» Your goal
This exercise calls for an exact copy of the data below.

» Data to process
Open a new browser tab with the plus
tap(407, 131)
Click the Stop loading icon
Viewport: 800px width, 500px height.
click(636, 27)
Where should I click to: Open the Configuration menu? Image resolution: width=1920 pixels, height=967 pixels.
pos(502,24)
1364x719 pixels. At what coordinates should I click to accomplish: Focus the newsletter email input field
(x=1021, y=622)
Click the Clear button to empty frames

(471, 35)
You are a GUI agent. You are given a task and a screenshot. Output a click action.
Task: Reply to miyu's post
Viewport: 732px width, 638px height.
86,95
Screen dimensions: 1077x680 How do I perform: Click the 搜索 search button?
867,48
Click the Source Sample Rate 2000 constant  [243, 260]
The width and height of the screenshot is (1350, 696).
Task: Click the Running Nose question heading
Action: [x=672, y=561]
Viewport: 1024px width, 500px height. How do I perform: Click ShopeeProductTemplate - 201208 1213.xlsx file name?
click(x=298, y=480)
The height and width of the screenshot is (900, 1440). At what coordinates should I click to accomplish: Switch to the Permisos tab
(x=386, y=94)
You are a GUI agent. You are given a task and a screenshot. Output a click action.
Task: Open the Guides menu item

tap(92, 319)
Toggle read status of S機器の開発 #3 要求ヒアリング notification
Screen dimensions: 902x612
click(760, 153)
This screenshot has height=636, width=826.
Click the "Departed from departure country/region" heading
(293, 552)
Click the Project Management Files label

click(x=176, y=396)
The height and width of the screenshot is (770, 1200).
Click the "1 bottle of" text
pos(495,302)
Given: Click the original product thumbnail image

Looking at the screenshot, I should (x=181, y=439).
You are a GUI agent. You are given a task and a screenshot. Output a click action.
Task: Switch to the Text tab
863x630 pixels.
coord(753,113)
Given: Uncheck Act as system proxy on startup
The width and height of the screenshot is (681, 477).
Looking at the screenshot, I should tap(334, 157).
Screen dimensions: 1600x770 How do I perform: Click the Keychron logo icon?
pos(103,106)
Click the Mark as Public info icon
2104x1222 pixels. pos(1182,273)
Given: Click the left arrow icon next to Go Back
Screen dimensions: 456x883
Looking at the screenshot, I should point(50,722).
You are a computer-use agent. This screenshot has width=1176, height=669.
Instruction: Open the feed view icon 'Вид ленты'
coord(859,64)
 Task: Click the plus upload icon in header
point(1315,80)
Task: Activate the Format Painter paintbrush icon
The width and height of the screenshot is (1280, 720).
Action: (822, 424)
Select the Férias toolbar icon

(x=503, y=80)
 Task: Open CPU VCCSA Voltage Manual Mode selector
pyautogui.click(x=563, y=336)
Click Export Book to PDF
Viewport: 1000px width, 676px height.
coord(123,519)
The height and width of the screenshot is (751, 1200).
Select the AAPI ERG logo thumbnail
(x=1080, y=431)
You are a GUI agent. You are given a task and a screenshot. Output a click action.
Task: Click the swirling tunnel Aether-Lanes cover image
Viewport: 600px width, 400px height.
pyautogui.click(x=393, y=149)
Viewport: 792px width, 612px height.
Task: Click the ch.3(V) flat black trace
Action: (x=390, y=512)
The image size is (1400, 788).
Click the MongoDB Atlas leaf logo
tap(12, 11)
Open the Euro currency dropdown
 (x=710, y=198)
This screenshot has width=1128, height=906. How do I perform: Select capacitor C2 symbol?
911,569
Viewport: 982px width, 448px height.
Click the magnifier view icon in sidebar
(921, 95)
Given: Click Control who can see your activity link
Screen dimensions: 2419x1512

» Answer box
Open a new browser tab with the plus
tap(407, 131)
Click the Stop loading icon
Viewport: 800px width, 500px height.
click(636, 27)
Where should I click to: Open the Configuration menu? Image resolution: width=1920 pixels, height=967 pixels.
pos(502,24)
1364x719 pixels. At what coordinates should I click to accomplish: Focus the newsletter email input field
(x=1021, y=622)
Click the Clear button to empty frames

(471, 35)
You are a GUI agent. You are given a task and a screenshot. Output a click action.
Task: Reply to miyu's post
Viewport: 732px width, 638px height.
86,95
Screen dimensions: 1077x680 How do I perform: Click the 搜索 search button?
867,48
Click the Source Sample Rate 2000 constant  [243, 260]
The width and height of the screenshot is (1350, 696).
Task: Click the Running Nose question heading
Action: [x=672, y=561]
Viewport: 1024px width, 500px height. How do I perform: Click ShopeeProductTemplate - 201208 1213.xlsx file name?
click(x=298, y=480)
The height and width of the screenshot is (900, 1440). At what coordinates should I click to accomplish: Switch to the Permisos tab
(x=386, y=94)
You are a GUI agent. You are given a task and a screenshot. Output a click action.
Task: Open the Guides menu item

tap(92, 319)
Toggle read status of S機器の開発 #3 要求ヒアリング notification
Screen dimensions: 902x612
click(760, 153)
This screenshot has height=636, width=826.
Click the "Departed from departure country/region" heading
(293, 552)
Click the Project Management Files label

click(x=176, y=396)
The height and width of the screenshot is (770, 1200).
Click the "1 bottle of" text
pos(495,302)
Given: Click the original product thumbnail image

Looking at the screenshot, I should (x=181, y=439).
You are a GUI agent. You are given a task and a screenshot. Output a click action.
Task: Switch to the Text tab
863x630 pixels.
coord(753,113)
Given: Uncheck Act as system proxy on startup
The width and height of the screenshot is (681, 477).
Looking at the screenshot, I should tap(334, 157).
Screen dimensions: 1600x770 How do I perform: Click the Keychron logo icon?
pos(103,106)
Click the Mark as Public info icon
2104x1222 pixels. pos(1182,273)
Given: Click the left arrow icon next to Go Back
Screen dimensions: 456x883
Looking at the screenshot, I should point(50,722).
You are a computer-use agent. This screenshot has width=1176, height=669.
Instruction: Open the feed view icon 'Вид ленты'
coord(859,64)
 Task: Click the plus upload icon in header
point(1315,80)
Task: Activate the Format Painter paintbrush icon
The width and height of the screenshot is (1280, 720).
Action: (822, 424)
Select the Férias toolbar icon

(x=503, y=80)
 Task: Open CPU VCCSA Voltage Manual Mode selector
pyautogui.click(x=563, y=336)
Click Export Book to PDF
Viewport: 1000px width, 676px height.
coord(123,519)
The height and width of the screenshot is (751, 1200).
Select the AAPI ERG logo thumbnail
(x=1080, y=431)
You are a GUI agent. You are given a task and a screenshot. Output a click action.
Task: Click the swirling tunnel Aether-Lanes cover image
Viewport: 600px width, 400px height.
pyautogui.click(x=393, y=149)
Viewport: 792px width, 612px height.
Task: Click the ch.3(V) flat black trace
Action: (x=390, y=512)
The image size is (1400, 788).
Click the MongoDB Atlas leaf logo
tap(12, 11)
Open the Euro currency dropdown
 (x=710, y=198)
This screenshot has width=1128, height=906. How do I perform: Select capacitor C2 symbol?
911,569
Viewport: 982px width, 448px height.
Click the magnifier view icon in sidebar
(921, 95)
Given: Click Control who can see your activity link
Screen dimensions: 2419x1512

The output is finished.